▶ [The problem]: Copy every line of the material below word for word, and leave out the pictures.

▶ [Record extracts]:
================================

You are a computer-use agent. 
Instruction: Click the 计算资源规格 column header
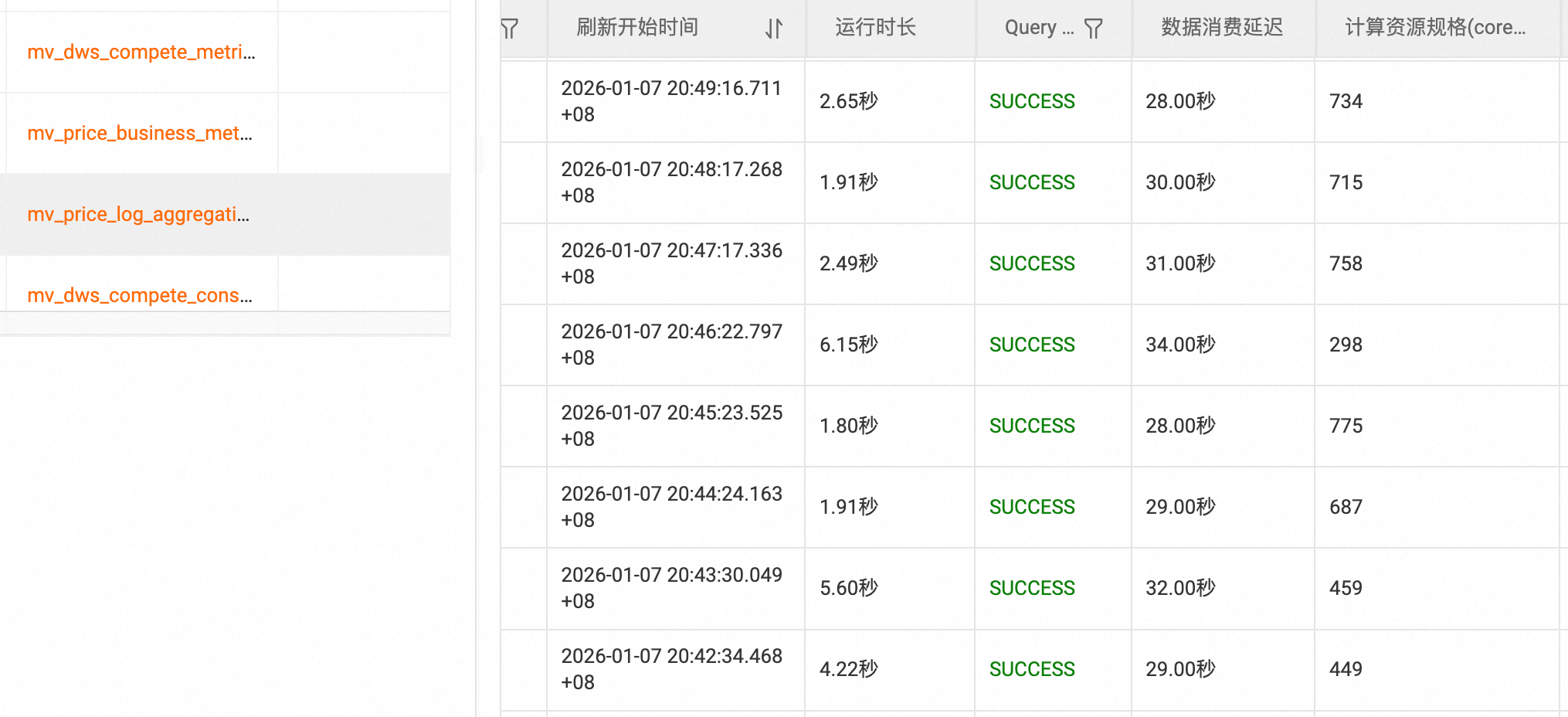coord(1434,28)
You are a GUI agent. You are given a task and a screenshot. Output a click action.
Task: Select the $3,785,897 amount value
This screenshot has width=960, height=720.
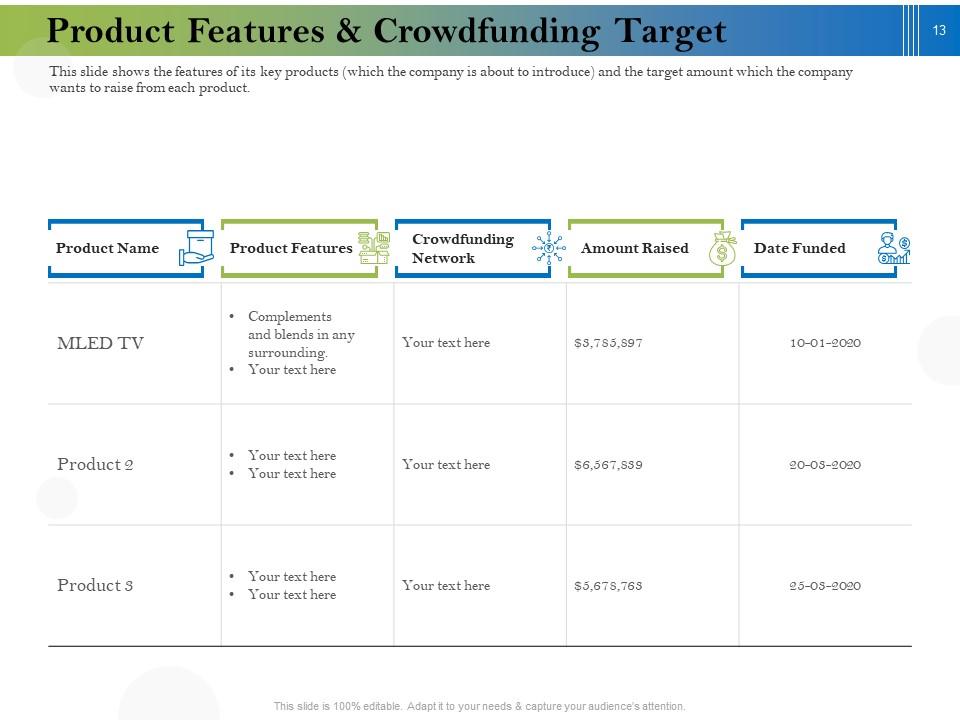(x=609, y=341)
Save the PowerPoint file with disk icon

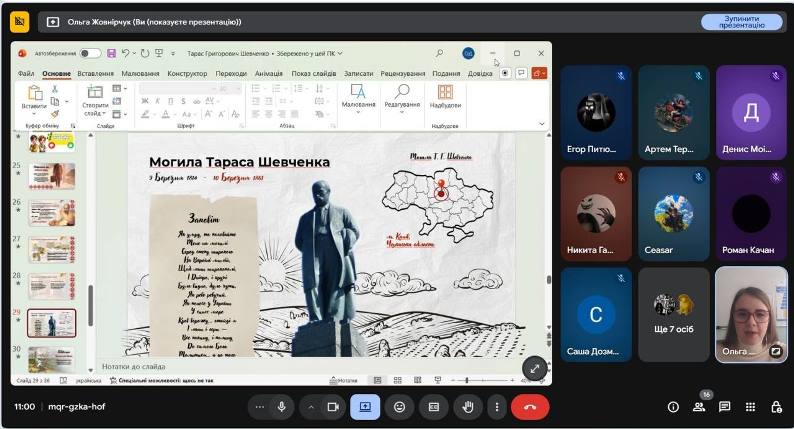(111, 53)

================================

▶ [Answer to this task]:
You are a computer-use agent. 
Instruction: Click the 计算资源规格 column header
coord(1434,28)
You are a GUI agent. You are given a task and a screenshot. Output a click action.
Task: Select the $3,785,897 amount value
This screenshot has width=960, height=720.
(x=609, y=341)
Save the PowerPoint file with disk icon

(111, 53)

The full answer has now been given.